Investment in research and development and manufacturing industrialisation to deliver such improvements, the report warns, will only come with greater visibility of future rates of deployment and market size as the UK government sets out details of contracts for new offshore wind farms.

“We have continued to see excellent progress in reducing the cost of clean energy from offshore wind. The industry is fast-tracking adoption of new innovation in turbine design and in project operations, putting us ahead of the curve in efforts to bring down the cost of offshore wind.
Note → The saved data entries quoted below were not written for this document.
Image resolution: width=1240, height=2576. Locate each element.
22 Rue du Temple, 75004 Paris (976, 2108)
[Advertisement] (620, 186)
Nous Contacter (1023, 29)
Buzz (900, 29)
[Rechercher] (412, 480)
We are very confident that we cannot only reach our GBP 100/MWh milestone, but go beyond this to become fully cost competitive with other generation technologies,” Benj Sykes, industry co-chair of the Offshore Wind Industry Council, said.

“We welcome the UK Government’s continued strong support for the offshore wind sector, recognising it as a major contributor to the nation’s future energy mix. The report shows that further clarity on the timing and volume of future Contract for Difference auctions, and the longer term capacity requirements out to 2030 and beyond, is essential for the industry to galvanise the activity that will deliver further innovation and cost reductions,” Sykes said.

The report is released at the same time as the UK Parliament reviews the 5th Carbon Budget of the Committee on Climate Change, which projects that offshore wind costs will be below new nuclear and new gas plant by 2025.

Jonathan Cole, Chair of the Offshore Wind Programme Board, said: “Offshore wind is delivering jobs and economic benefit to the UK right now. This report shows that consumers and Government can be confident that the cost of offshore wind will continue to reduce and that offshore wind is the ideal way to produce the large quantities of clean, reliable energy that the UK needs.”